[SUPPLIED MATERIAL]

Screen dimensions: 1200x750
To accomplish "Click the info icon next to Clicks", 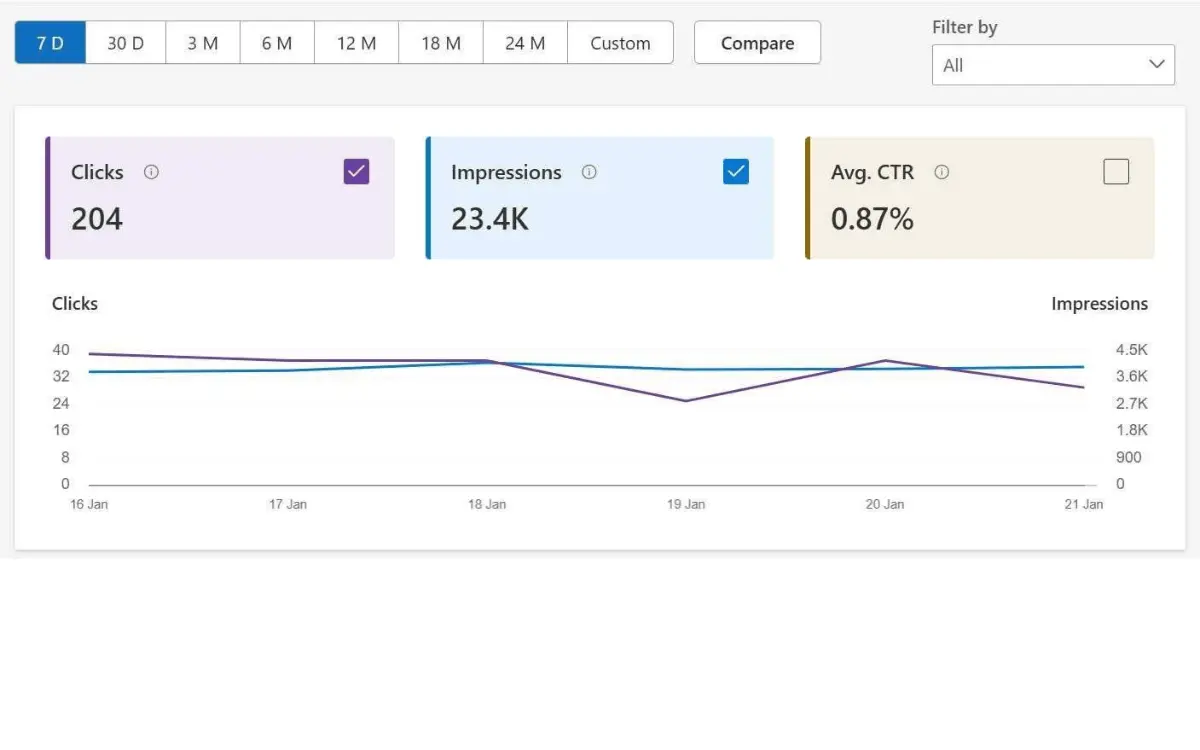I will point(151,172).
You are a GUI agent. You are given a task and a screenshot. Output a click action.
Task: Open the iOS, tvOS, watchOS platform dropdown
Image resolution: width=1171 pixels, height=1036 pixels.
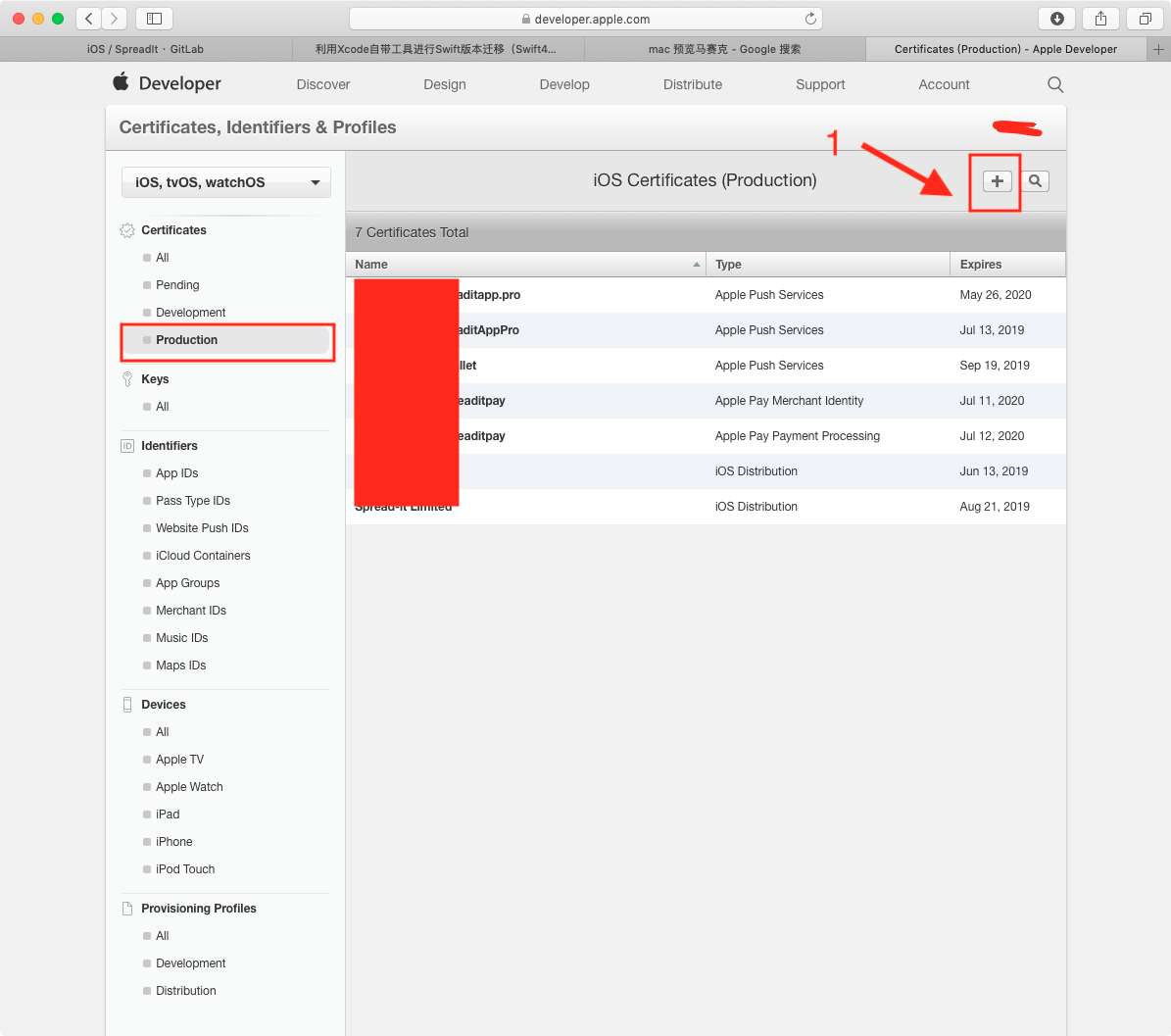(226, 182)
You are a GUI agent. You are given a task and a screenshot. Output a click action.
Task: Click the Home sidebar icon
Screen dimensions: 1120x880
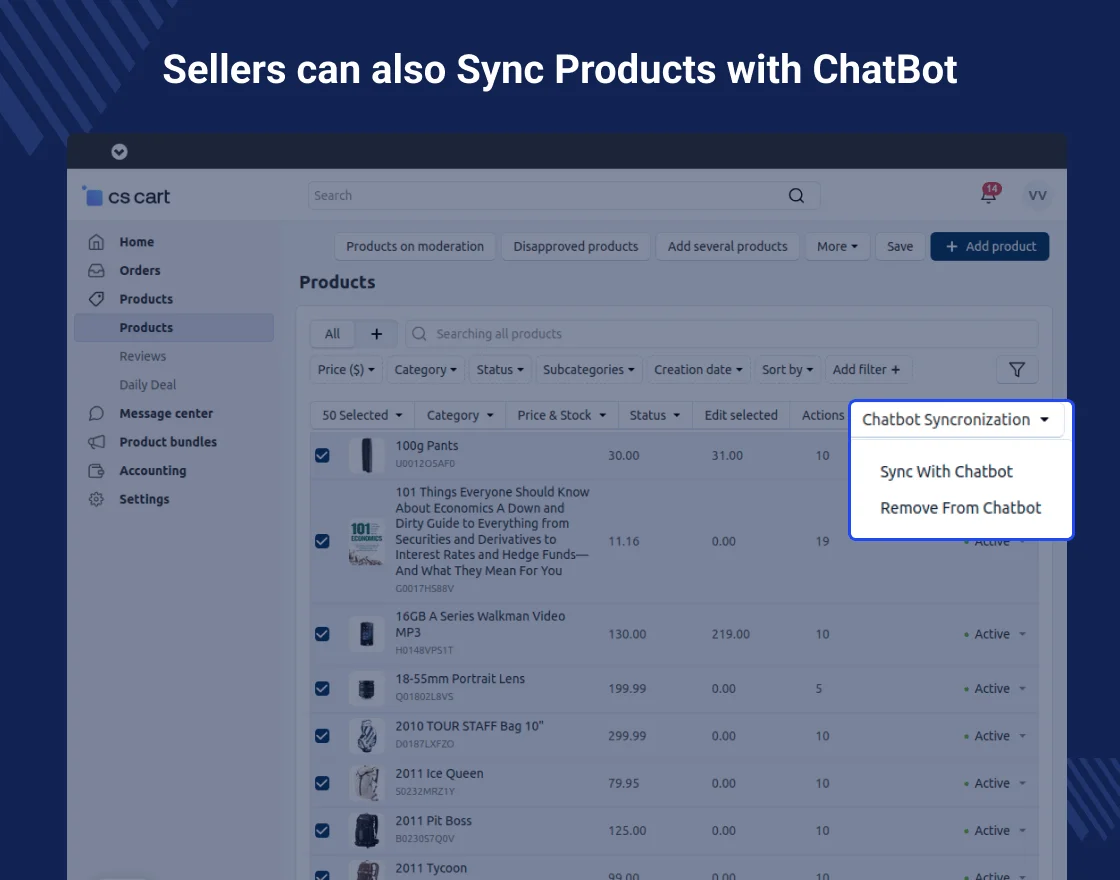coord(96,242)
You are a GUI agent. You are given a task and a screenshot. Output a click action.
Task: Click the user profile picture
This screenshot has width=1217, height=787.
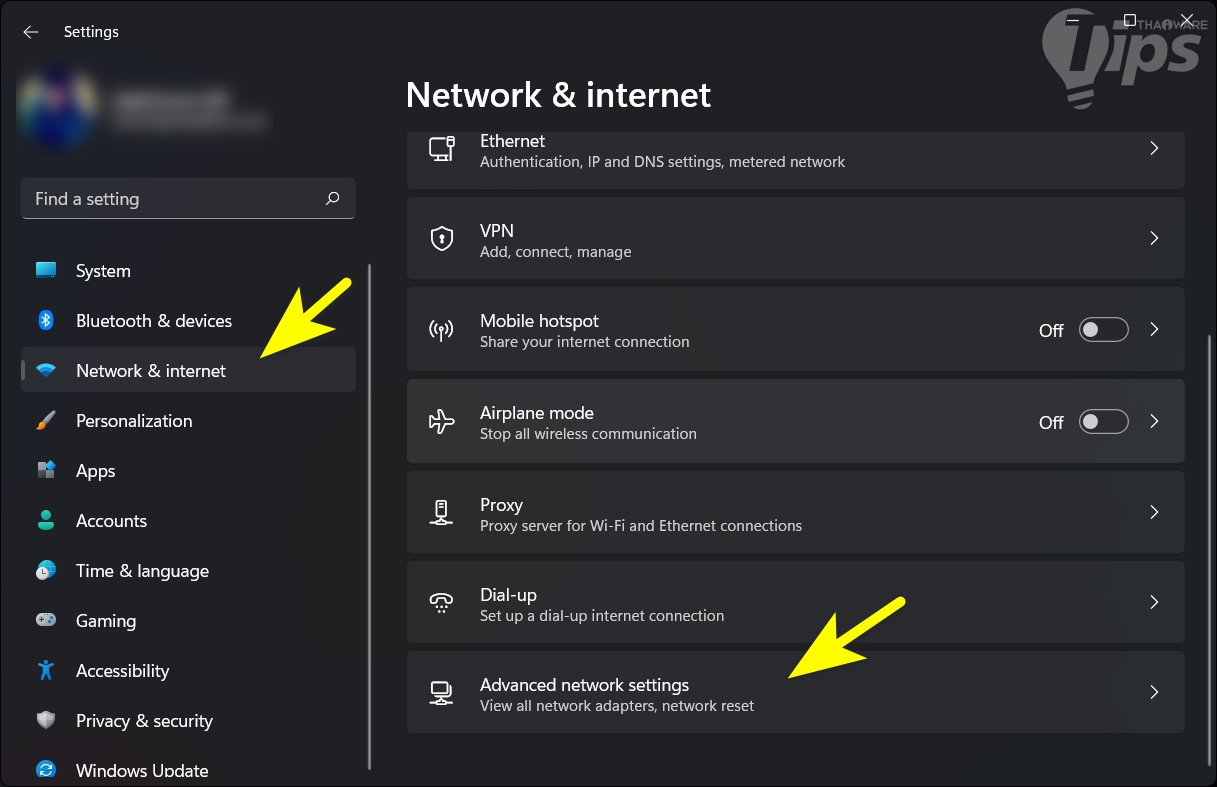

[TASK BRIEF] In the records above, find the line containing "Screen dimensions: 1120x880". Reproduce it and every line after it through the last line, omitting pictures.

[RESPONSE]
Screen dimensions: 1120x880
coord(96,242)
You are a GUI agent. You are given a task and a screenshot. Output a click action.
Task: Click the user profile picture
This screenshot has width=1217, height=787.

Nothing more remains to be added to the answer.